··· DOCUMENT EXCERPT ···

# 1968 GTO NEW GAS TANK WITH FILLER NECK



## MJM1968 GTO (Feb 10, 2019)

Hi,

I need some help I need a new gas tank for a 68 GTO I ordered one through Ames but it won't come for 1-6 months. The other places I look like OPGI, Summit, Jegs NPD don't have gas tanks with the filler neck. Any help or ideas
Thanks
Mike


----------



## BearGFR (Aug 25, 2008)

You may just have to wait, unfortunately. '68's are difficult because a lot of things on them were one year only, including the fuel tank. I don't know if a tank for '69-'70 can be made to work or not, but they're easier to get. Maybe someone else on here knows?

Bear


----------



## O52 (Jan 27, 2019)

Do you have the original tank and filler neck? Sometimes its better to order one without the neck and reuse the original since the filler neck often gets damaged in shipping. A good radiator shop can swap the necks.


----------



## deanhickey (Apr 6, 2015)

use your old filler neck it is just soldered in place. Having the correct filler neck makes a difference . Don't ask how I know.


----------



## 1968gto421 (Mar 28, 2014)

deanhickey said:


> use your old filler neck it is just soldered in place. Having the correct filler neck makes a difference . Don't ask how I know.


Dean is right , this is the best way to go. Just find a good radiator shop. TANKS inc sells 1968 GTO tanks with a stub filler neck that you connect to the original filler neck with a special hose (ikind of like the ones on the "60"s Mustangs)






1968 Pontiac GTO and Lemans Fuel Tank - For Fuel Injection


Tanks, Inc. manufactures fuel system components and polyethylene, steel and stainless steel gas tanks for street rods and special interest vehicles.



www.tanksinc.com





Somewhere I couldn't find it on the PY forum there was a post by Greg Reid who used a 1969 tank with filler on his '68 GTO by slighty modifying the "69 filler neck

Thses are about the only options I know of for a gas tank on a "68. Best of luck.


----------

···

• _REQUIRED WORK_
- a) According to the forum thread, how is the filler neck held in place on the tank?
- b) Write out the passage of the forum thread that begins at the words "You may just" and stops after the words "swap the necks.".
The lines after this point come from a separate source unrelated to the forum thread.

··· DATASET EXCERPT ···

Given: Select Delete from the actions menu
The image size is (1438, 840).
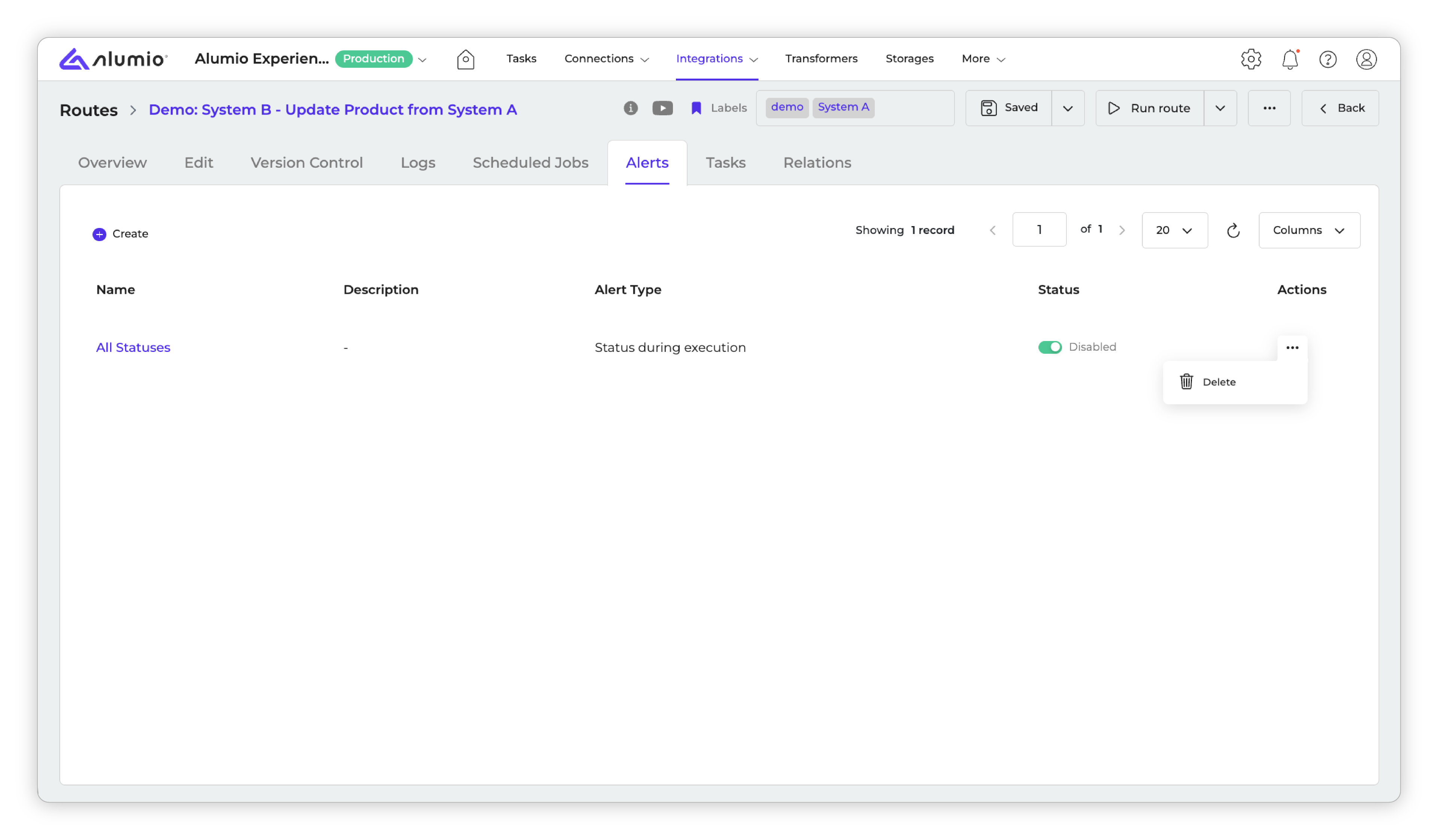Looking at the screenshot, I should pyautogui.click(x=1218, y=382).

···

• _SOLUTIONS_
- a) It is soldered in place.

- b)
You may just have to wait, unfortunately. '68's are difficult because a lot of things on them were one year only, including the fuel tank. I don't know if a tank for '69-'70 can be made to work or not, but they're easier to get. Maybe someone else on here knows?

Bear


----------



## O52 (Jan 27, 2019)

Do you have the original tank and filler neck? Sometimes its better to order one without the neck and reuse the original since the filler neck often gets damaged in shipping. A good radiator shop can swap the necks.